> **Data provided**:

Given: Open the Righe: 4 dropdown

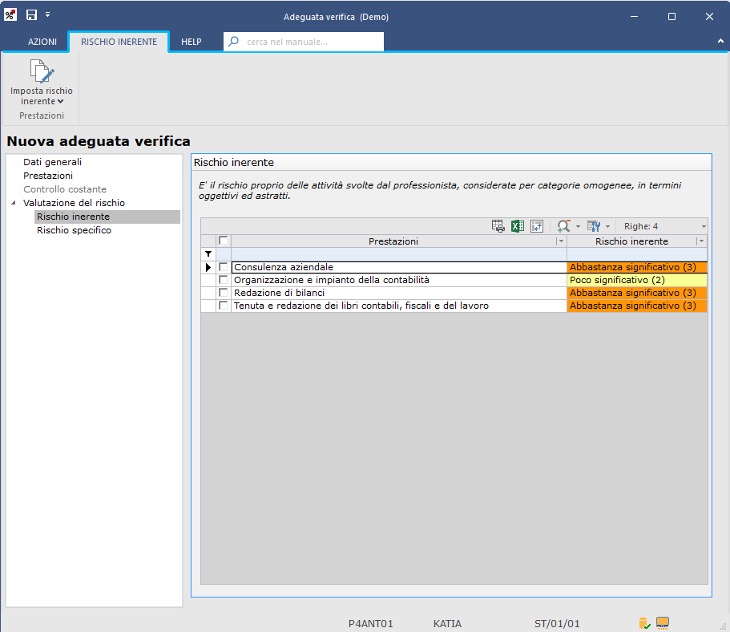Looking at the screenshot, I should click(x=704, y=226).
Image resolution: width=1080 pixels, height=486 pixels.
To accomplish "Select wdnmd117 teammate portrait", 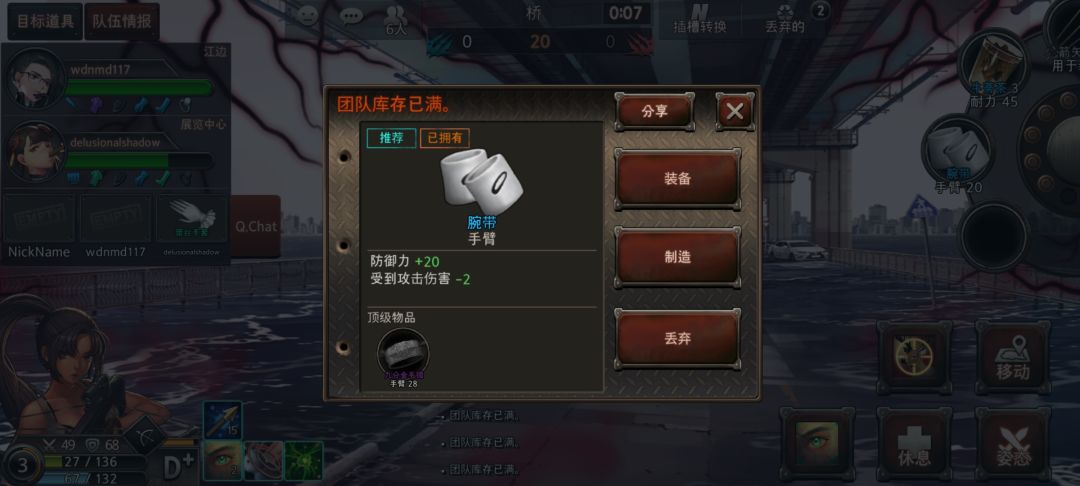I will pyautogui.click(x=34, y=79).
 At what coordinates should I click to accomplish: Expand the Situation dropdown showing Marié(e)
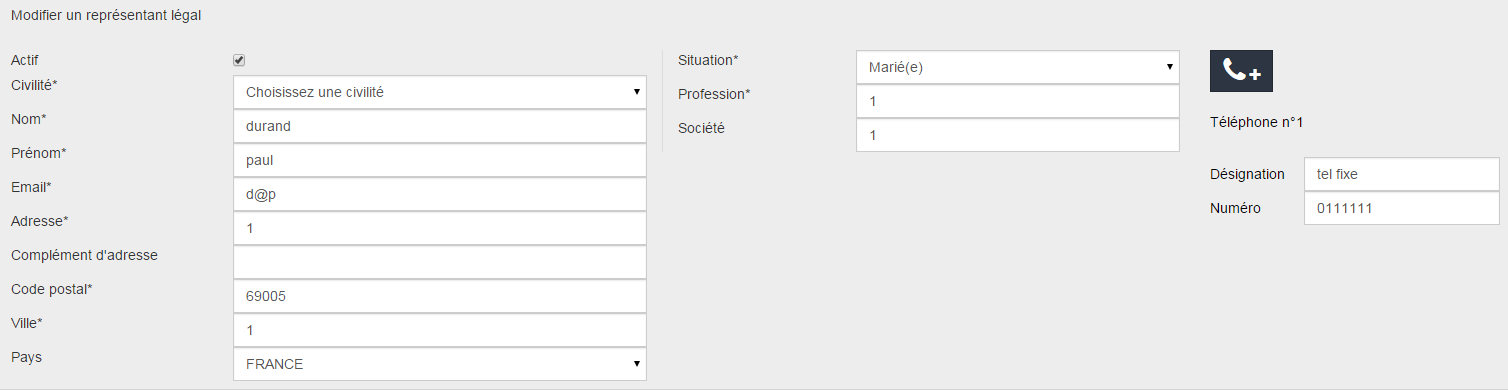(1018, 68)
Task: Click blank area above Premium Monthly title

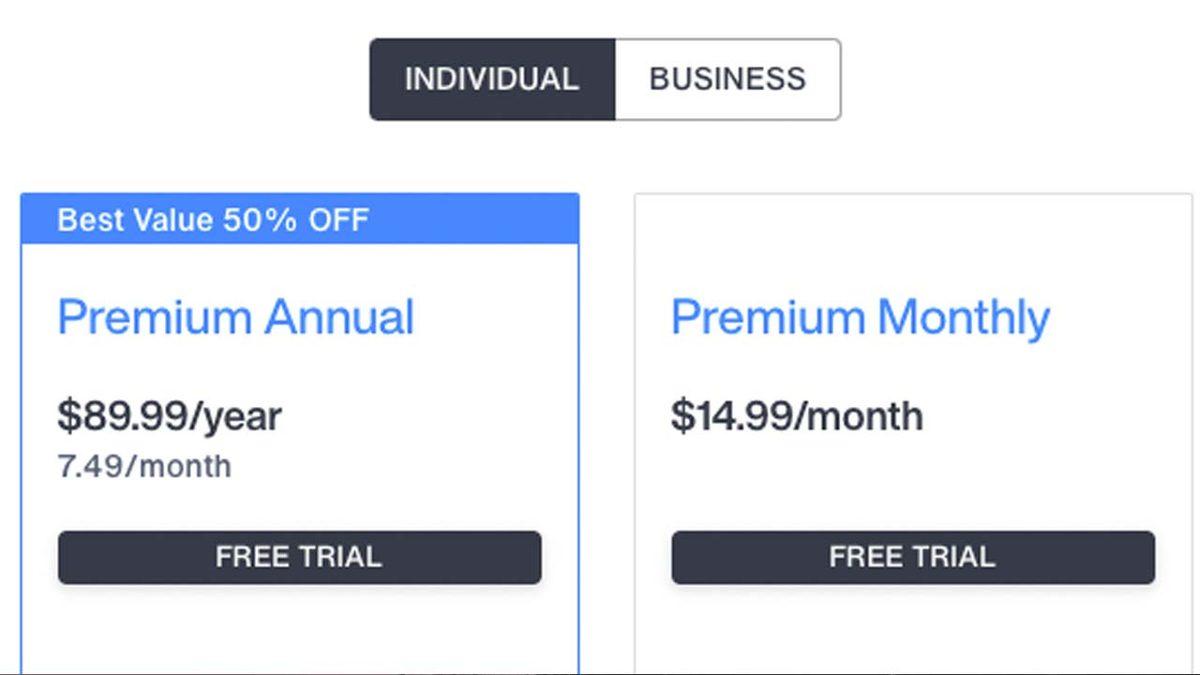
==
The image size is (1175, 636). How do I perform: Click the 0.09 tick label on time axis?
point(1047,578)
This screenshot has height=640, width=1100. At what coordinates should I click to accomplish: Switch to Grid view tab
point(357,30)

> **What you need to do**: Transcribe the data verbatim, starting at the line that contains "The image size" and ending at the line that contains "point(357,30)".

> **Response to this task**:
The image size is (1175, 636). How do I perform: Click the 0.09 tick label on time axis?
point(1047,578)
This screenshot has height=640, width=1100. At what coordinates should I click to accomplish: Switch to Grid view tab
point(357,30)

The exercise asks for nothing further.